We can even look at those countries that have a more strategic approach towards protecting work such as Germany. The statistics mentioned this week alone show an increase in unemployment in Germany to 8.3%. That country already has strong social protection measures in place which encourage its workers in difficulty to have tripartite arrangements among unions, employers and government to keep jobs in place, either by way of less work time or reduced wages until economic difficulties are overcome.

The purpose of the motion is to try to get across the message that we must first recognise the scale of our problem, work in a collective way to deal with it and use the potential, which is a difficult word to use in the context of such a large group of people, in making sure the mistakes made previously, particularly in the 1980s, are not repeated. It is a cliché that history is repeated and we never seem to learn from it but we are in a better position now in that we have achieved higher levels of economic wealth and even though that wealth has been markedly reduced in the past 18 months it is still a level of prosperity that as a country we have never experienced previously and which is still far higher than our previous periods of economic downfall. I hope the statement made by the Leader of the Opposition in the Dáil yesterday was made on those terms.

To return to the amendment, I would like to hear from those who will speak to the motion shortly the reason they framed an amendment that seems to mirror their own jobs document. The magic figure of 100,000 jobs is repeated like a mantra as if by doing that it will happen. The seriousness of the current position means we must offer people real prospects in terms of what needs to be done, how it can be done and when it will be done. Simply repeating the figure of 100,000 jobs does not mean it will happen. I would be more encouraged if political parties published documents relating to employment potential promising 63,594 jobs. The whole idea of magic numbers adds to people's cynicism about politics and public life and politics' ability to tackle real problems.
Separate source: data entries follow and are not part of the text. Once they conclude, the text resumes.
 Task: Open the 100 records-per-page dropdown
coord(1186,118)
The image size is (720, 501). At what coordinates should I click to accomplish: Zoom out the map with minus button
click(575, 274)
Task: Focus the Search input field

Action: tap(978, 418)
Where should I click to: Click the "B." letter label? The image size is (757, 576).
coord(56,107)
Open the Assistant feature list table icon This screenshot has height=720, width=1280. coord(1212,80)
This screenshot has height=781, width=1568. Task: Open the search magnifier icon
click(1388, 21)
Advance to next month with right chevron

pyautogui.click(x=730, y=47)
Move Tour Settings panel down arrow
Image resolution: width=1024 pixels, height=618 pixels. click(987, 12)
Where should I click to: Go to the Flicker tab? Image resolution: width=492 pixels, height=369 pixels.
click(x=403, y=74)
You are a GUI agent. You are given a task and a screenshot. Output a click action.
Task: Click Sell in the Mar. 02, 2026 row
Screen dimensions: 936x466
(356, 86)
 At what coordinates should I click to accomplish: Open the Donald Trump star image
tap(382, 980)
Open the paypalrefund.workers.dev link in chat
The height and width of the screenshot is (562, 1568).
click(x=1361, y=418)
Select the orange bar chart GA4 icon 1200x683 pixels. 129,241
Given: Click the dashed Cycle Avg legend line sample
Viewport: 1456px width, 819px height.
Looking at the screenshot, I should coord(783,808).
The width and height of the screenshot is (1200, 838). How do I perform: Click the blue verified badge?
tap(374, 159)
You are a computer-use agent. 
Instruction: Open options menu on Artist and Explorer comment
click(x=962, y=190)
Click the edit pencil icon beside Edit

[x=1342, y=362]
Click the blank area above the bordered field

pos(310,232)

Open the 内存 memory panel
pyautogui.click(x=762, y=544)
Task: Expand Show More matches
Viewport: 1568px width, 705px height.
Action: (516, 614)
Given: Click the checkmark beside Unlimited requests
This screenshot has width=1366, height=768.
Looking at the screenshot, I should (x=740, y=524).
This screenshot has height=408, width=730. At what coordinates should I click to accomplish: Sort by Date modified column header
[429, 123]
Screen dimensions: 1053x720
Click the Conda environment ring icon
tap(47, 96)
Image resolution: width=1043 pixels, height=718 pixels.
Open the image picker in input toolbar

The statement made by the Leader of the Opposition yesterday contained a realisation that our current difficulties cannot be dealt with by the normal mechanisms. If the Green approach to economics and politics is different from that of other political parties it is because it is based on a consensual model. Others may, cynically, ask what we are doing in Government and why we divide this House on a regular basis. The people voted as they did in the 2007 election in an era of full employment when all political parties promised continuing economic growth. We are now in a totally different position. We recognise and acknowledge this problem and seek common approaches to it. That is the level of honesty which people expect of all of us in public life.

Because I was born in the United States, I had an opportunity in the 1980s to emigrate. I chose not to take that opportunity although most of my generation did so. These days, others do not have that option because we live in an international recession where such opportunities do not exist. We cannot expect other people to solve our social, economic and political problems. This is a problem we can only solve now, here and with our own resources.